EXERCISE DESCRIPTION: Retype the listing below word for word, leaving out the pictures.

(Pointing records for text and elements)
----

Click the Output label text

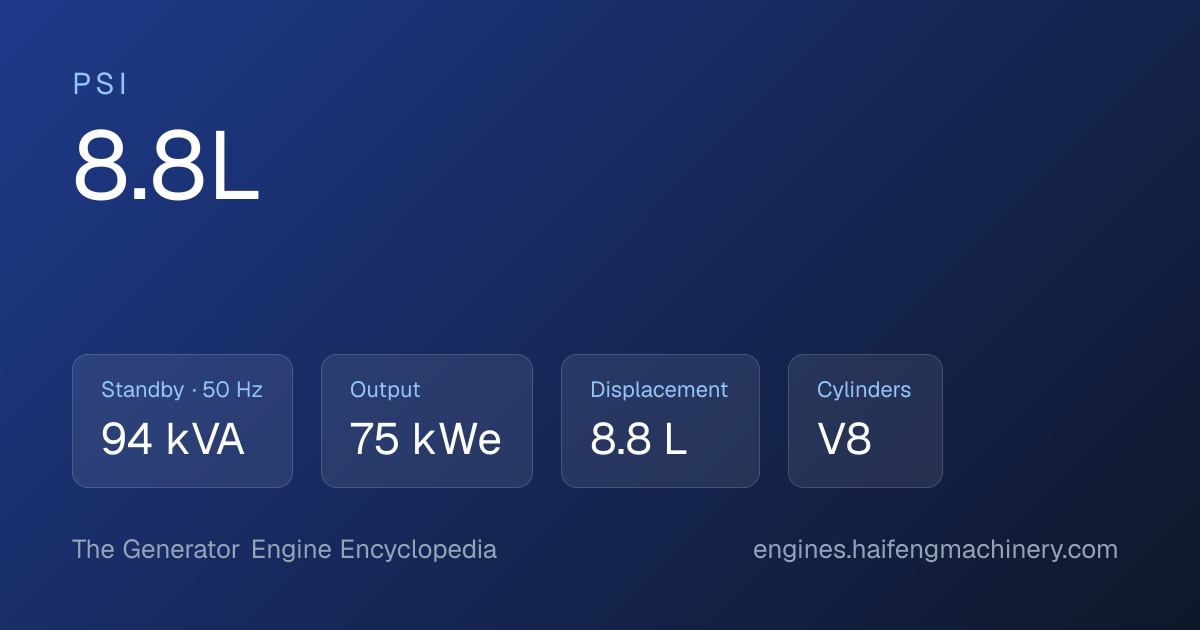(385, 391)
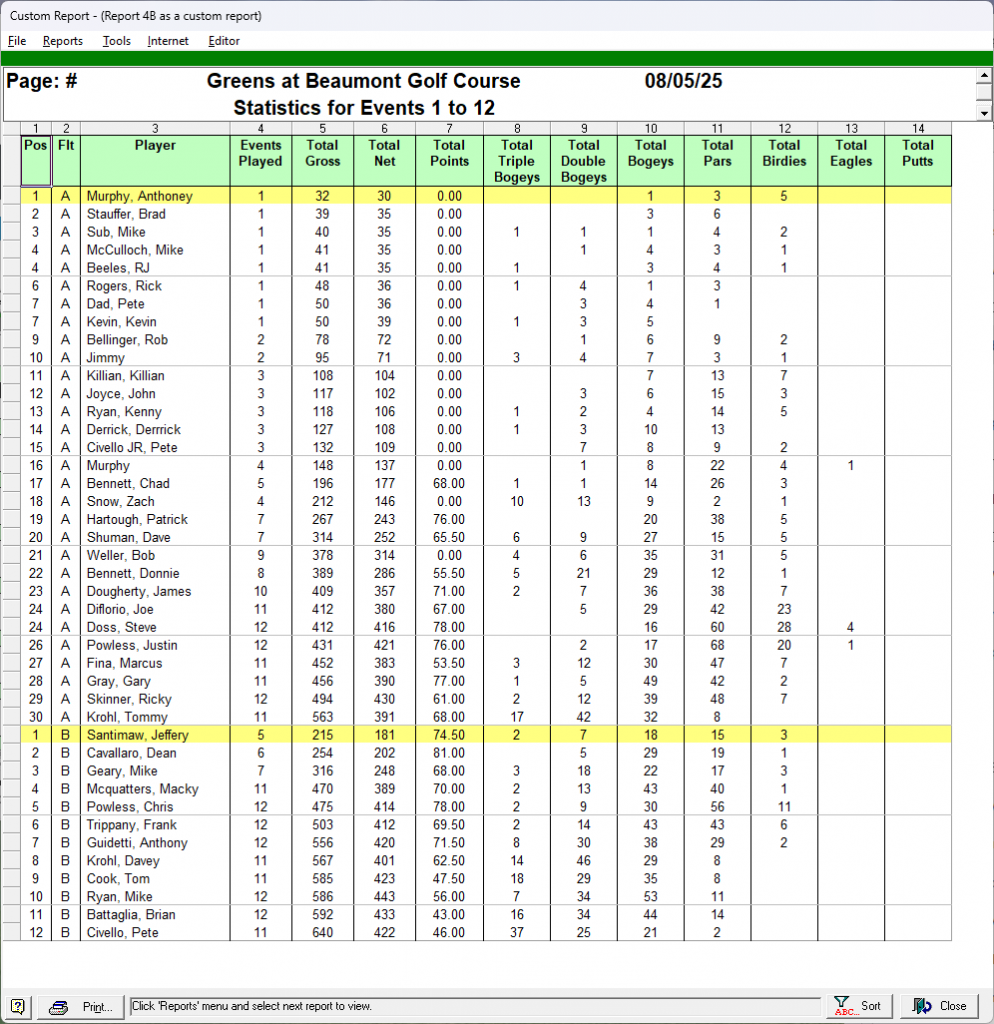Screen dimensions: 994x1024
Task: Select the Events Played column header
Action: point(260,153)
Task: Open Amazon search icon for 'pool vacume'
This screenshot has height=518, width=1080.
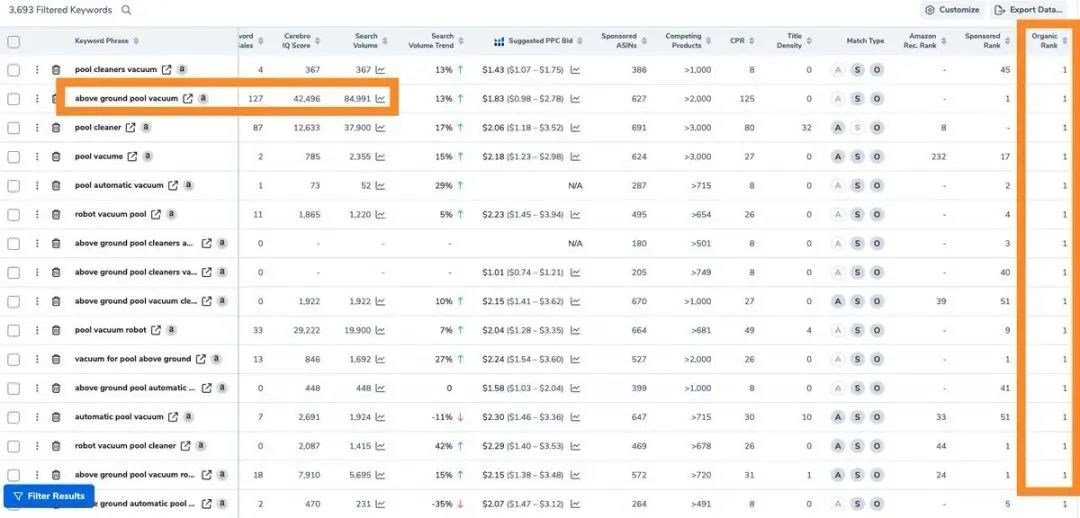Action: [147, 156]
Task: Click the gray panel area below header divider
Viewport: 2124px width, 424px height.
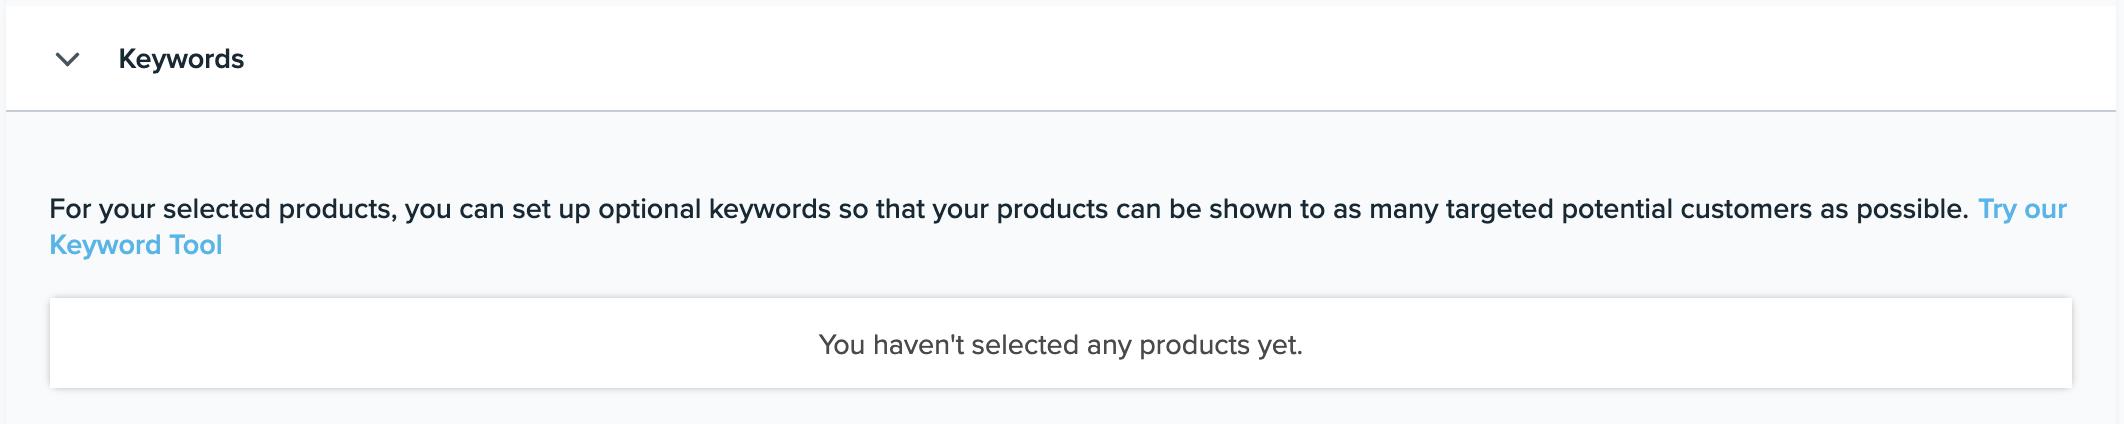Action: click(x=1000, y=150)
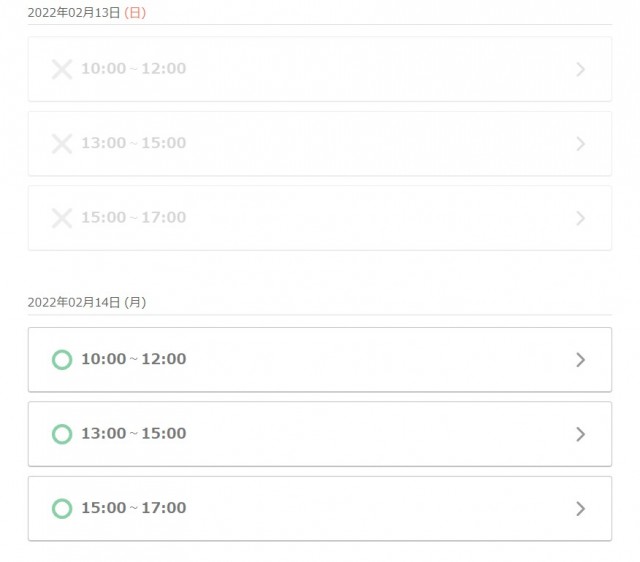Click the green circle for Feb 14 15:00~17:00
This screenshot has width=640, height=562.
click(62, 508)
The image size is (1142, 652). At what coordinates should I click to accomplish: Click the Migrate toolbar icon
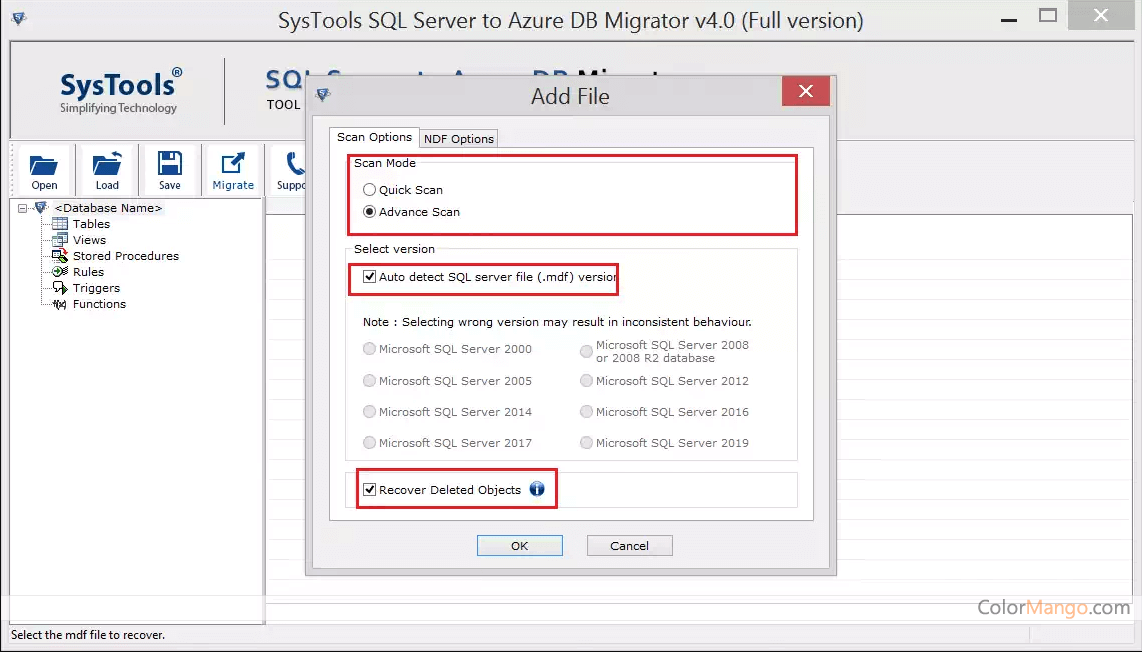click(233, 165)
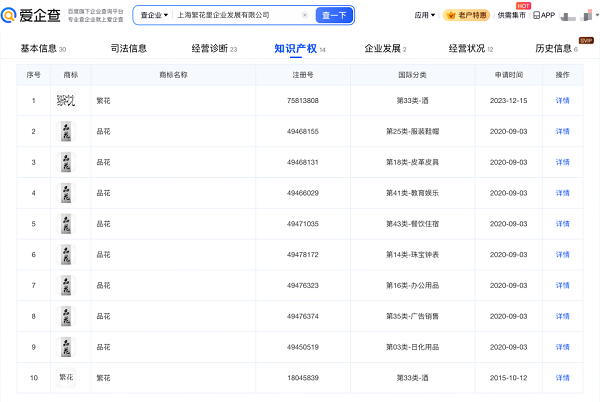Click the company name search input field
This screenshot has width=600, height=402.
pyautogui.click(x=235, y=15)
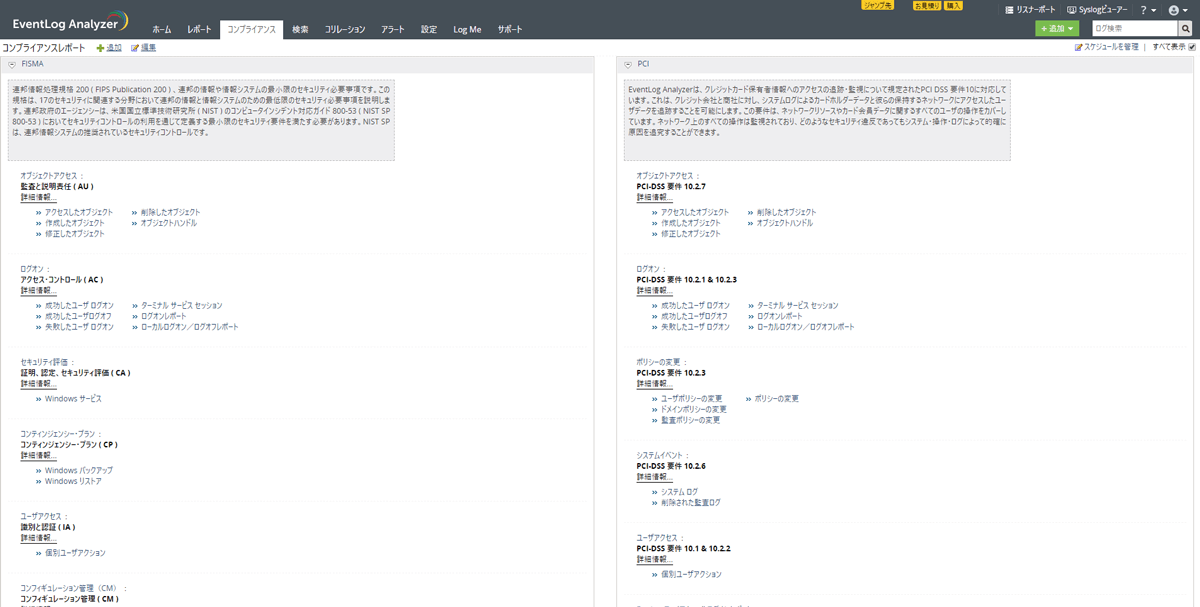The image size is (1200, 607).
Task: Open 詳細情報 under PCI-DSS 要件 10.2.7
Action: 654,197
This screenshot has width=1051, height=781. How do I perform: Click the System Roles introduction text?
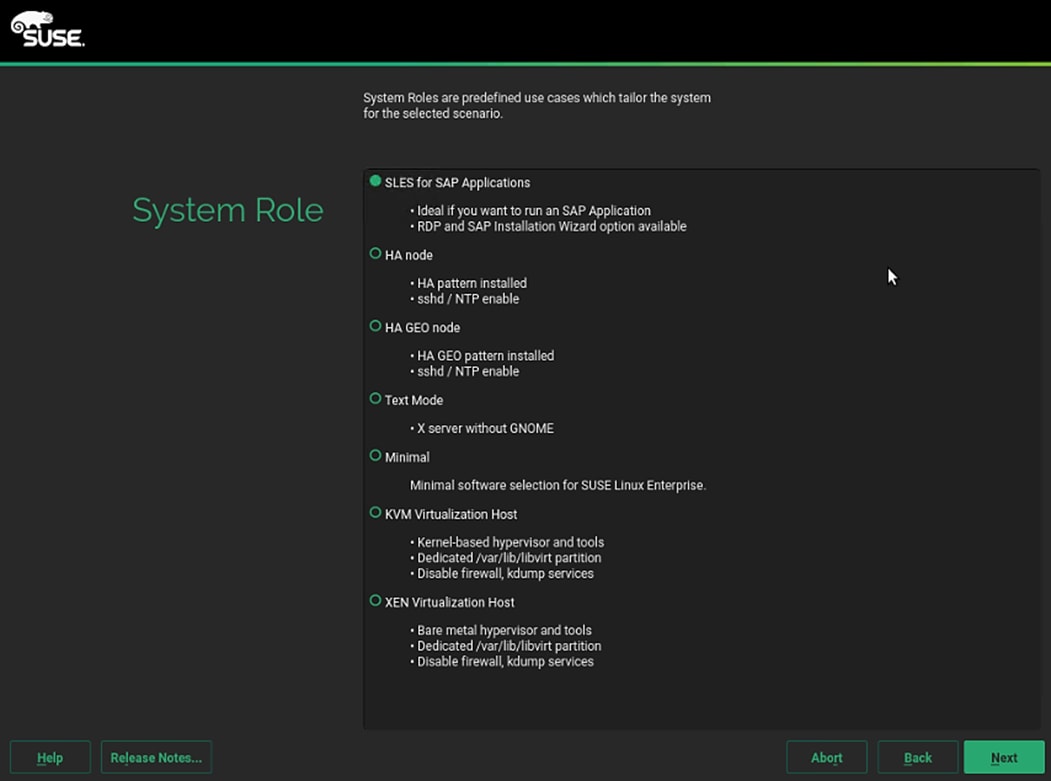[536, 106]
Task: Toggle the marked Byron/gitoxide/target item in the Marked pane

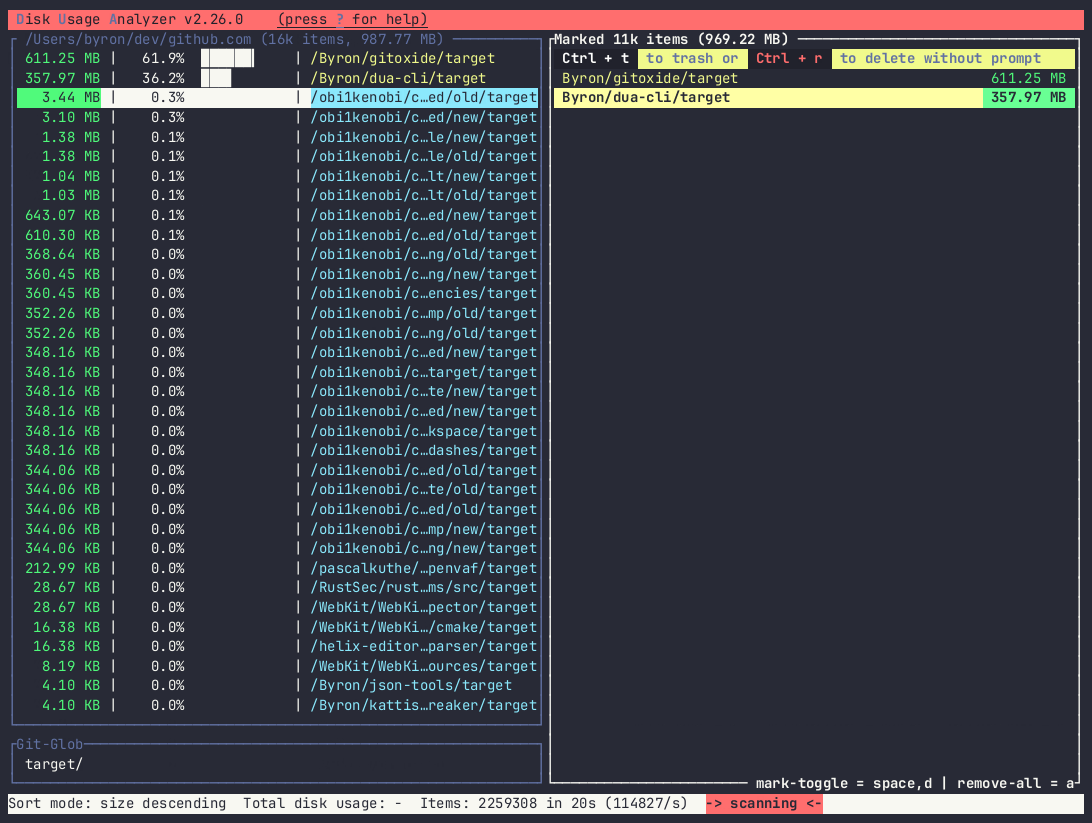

----

RESULT:
Click the Output label text

(385, 391)
Screen dimensions: 994x1024
Task: Select the Events Played column header
Action: point(260,153)
Task: Open Amazon search icon for 'pool vacume'
This screenshot has height=518, width=1080.
Action: [147, 156]
Task: Click the gray panel area below header divider
Viewport: 2124px width, 424px height.
Action: click(x=1000, y=150)
Click the green circle for Feb 14 15:00~17:00
This screenshot has width=640, height=562.
click(62, 508)
The image size is (1142, 652). At what coordinates should I click to accomplish: Click the Migrate toolbar icon
click(233, 165)
Click the company name search input field
This screenshot has width=600, height=402.
pyautogui.click(x=235, y=15)
The image size is (1200, 607).
Task: Open 詳細情報 under PCI-DSS 要件 10.2.7
Action: 654,197
This screenshot has width=1051, height=781. How do I perform: Click the System Roles introduction text?
[536, 106]
Task: Toggle the marked Byron/gitoxide/target item in the Marked pane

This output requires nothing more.